Some may read Paul’s letter to Philemon and think why is the Apostle treating this slave owner with kid gloves? Is it because he’s wealthy and has a church in his home? Maybe it’s because Paul is buddies with Phil? After all, there are times in his writings that Paul tears into people for their own good. He told the Corinthians to stop being spiritual babies (1st Corinthians 3:1-2). Judging other people for their sins is a nasty habit to get into, and Paul lets the church know about it (Romans 2:1-5). He confronted Peter in front of many people about his lack of integrity (Galatians 2:11-14).
So, these few verses in Philemon could seem out of character for the fiery Apostle (Philemon 8-16). He forgoes his right to command Philemon to do what is right. And, he jokes around with Phil! In verse 11, where you read useless, Paul is making a pun. The name Onesimus means “useful”. A Greek synonym is chrestos (used here), which sounds almost identical to Christos, or Christ in English. Paul is saying that initially Onesimus had been “Christ-less” (useless), but now he is “Christ-full” (useful) to both Paul and Philemon. Paul’s contemporaries got a kick out of that, to be sure.

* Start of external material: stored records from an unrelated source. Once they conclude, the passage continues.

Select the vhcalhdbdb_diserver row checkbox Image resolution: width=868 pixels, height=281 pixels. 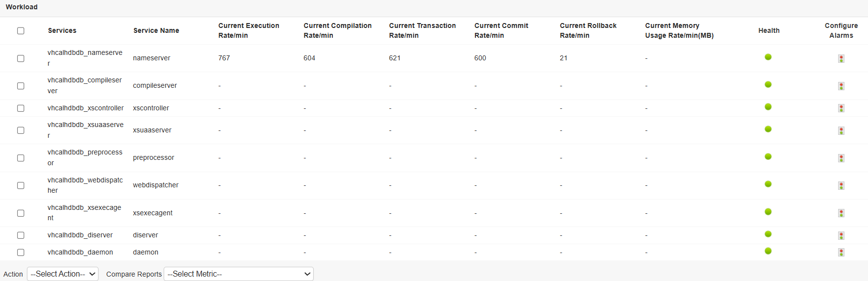pos(21,235)
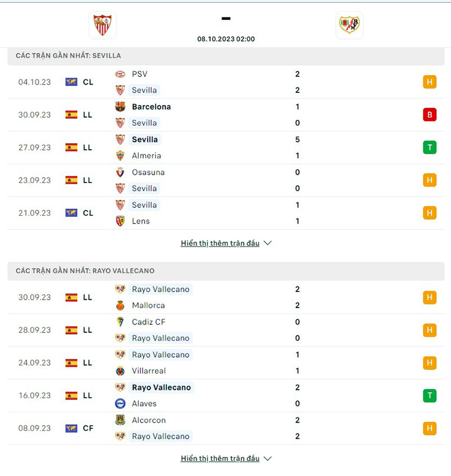Screen dimensions: 451x476
Task: Click the Villarreal team logo
Action: (x=120, y=371)
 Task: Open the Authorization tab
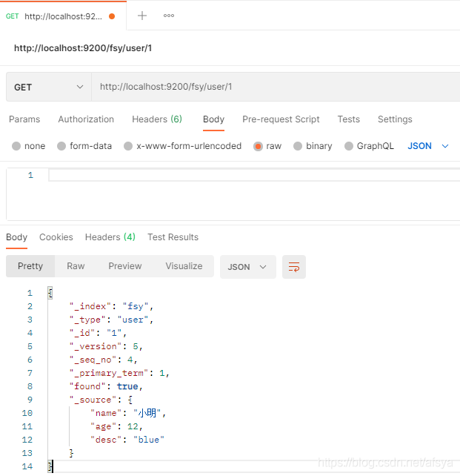(86, 119)
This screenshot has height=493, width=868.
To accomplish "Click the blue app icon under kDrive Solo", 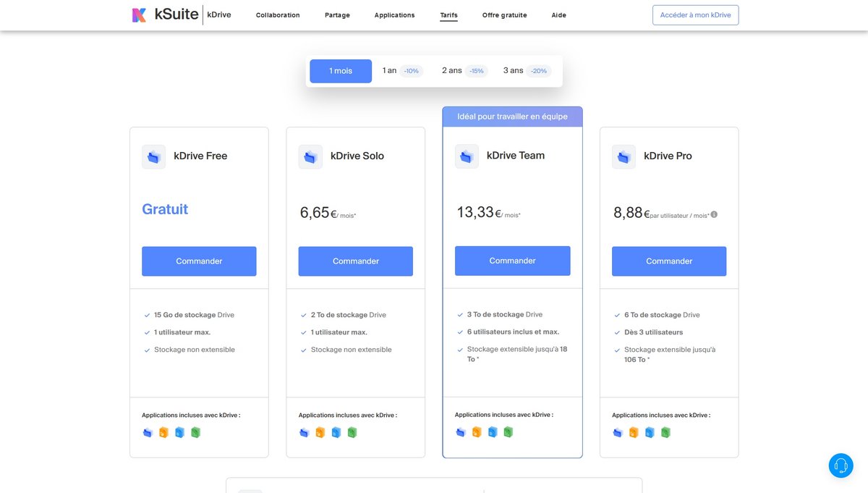I will (x=336, y=432).
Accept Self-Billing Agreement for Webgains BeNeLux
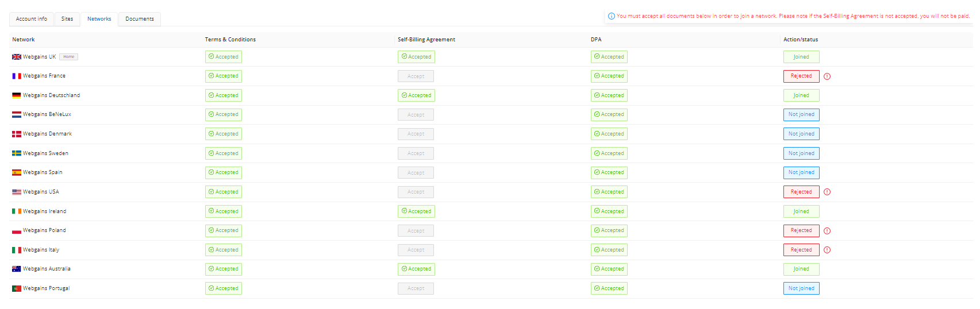 point(416,115)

In verse 19, Paul teases Philemon. After saying that Phil doesn’t owe him anything, he jokingly points out that Philemon’s salvation came as the result of Paul’s efforts. This letter is far from a lecture.
Every morning a woman walks past my office window with two Yorkshire Terriers. One is on a leash and the other isn’t. The minuscule canine on the leash barks at everything: squirrels, trees, cars (some parked), the dumpster, the couch that’s been sitting by the dumpster for weeks, curious pastors looking out their windows, etc. But, the dog that is free from restraint follows closely by the master, occasionally sniffing a few blades of grass or glancing at a bird flying to a nearby branch.
The calm dog may have needed the leash at one time. It would be unfair to him if his freedom to explore the world were to be restricted because the other dog isn’t ready to handle the daily strolls with the same maturity.
Because Philemon has lived his spiritual journey with integrity, Paul gives him the chance to grow further by giving him the freedom to get it right on his own. Paul isn’t being unjust to the Corinthians, Romans, and Peter. He’s being just with Philemon.
If you’re still in the phase where you need a lecture, don’t waste your time with envy. Get past the basics of your faith and God will find great pleasure in giving you freedom to explore what it means to live life to the fullest extent.